◆ Requirement
Here is the task for the listing below: output exactly the lines from the one containing "Given: Open the accessibility widget icon" through the one containing "Task: Click the", and leave out the pictures.

◆ Data section
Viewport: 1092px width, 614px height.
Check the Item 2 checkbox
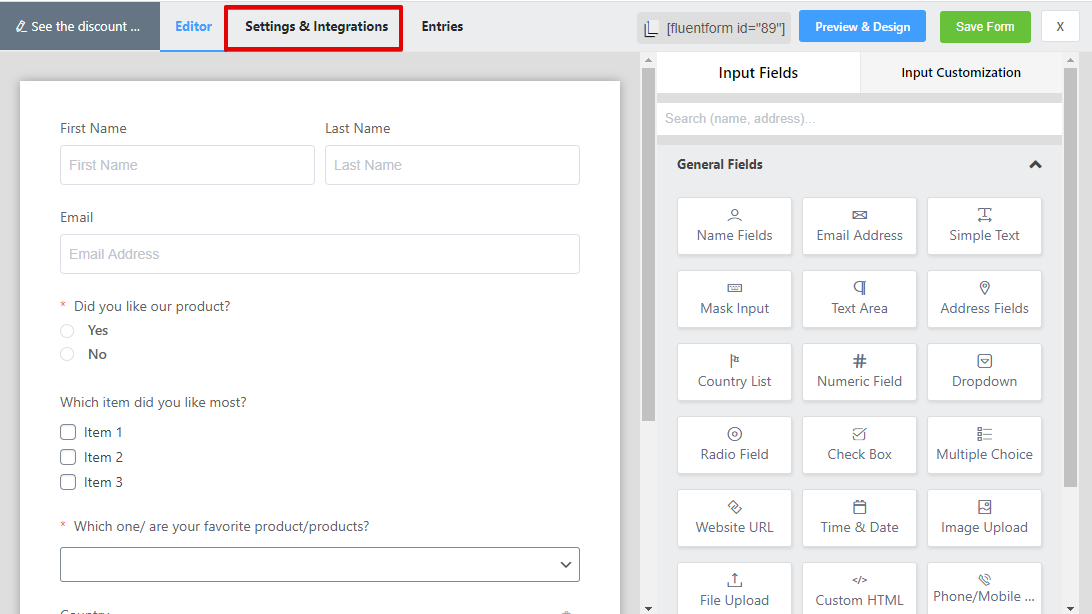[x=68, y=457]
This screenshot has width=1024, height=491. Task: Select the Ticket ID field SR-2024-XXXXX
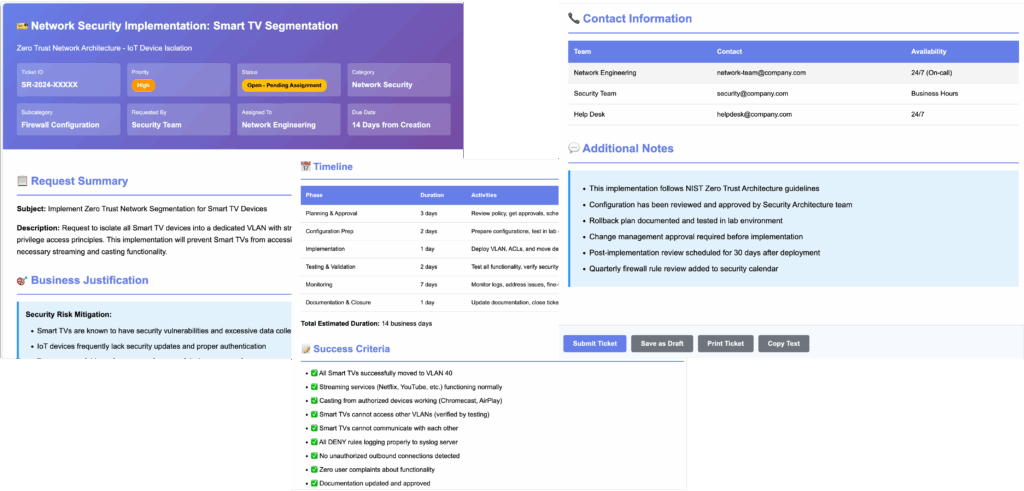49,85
==
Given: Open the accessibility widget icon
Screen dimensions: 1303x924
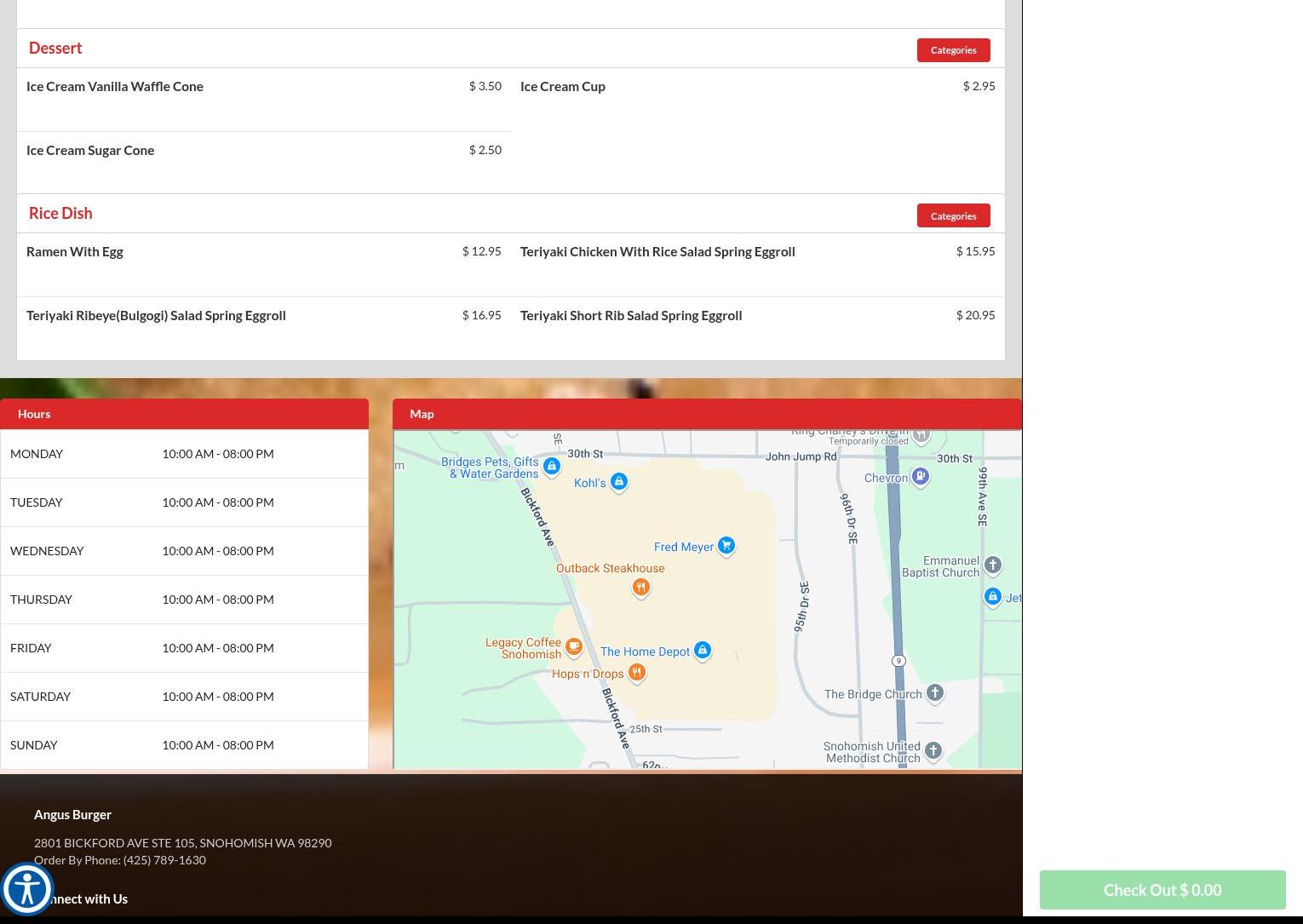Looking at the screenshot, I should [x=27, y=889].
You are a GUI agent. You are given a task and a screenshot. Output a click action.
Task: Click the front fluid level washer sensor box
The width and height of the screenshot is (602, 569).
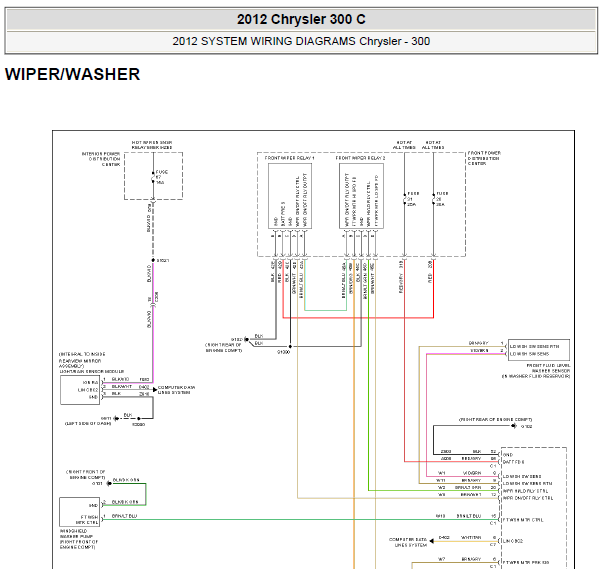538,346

◆ Solution to the exercise
Given: Open the accessibility widget icon
Screen dimensions: 1303x924
Looking at the screenshot, I should [x=27, y=889].
You are a GUI agent. You are given a task and a screenshot. Output a click action.
Task: Click the front fluid level washer sensor box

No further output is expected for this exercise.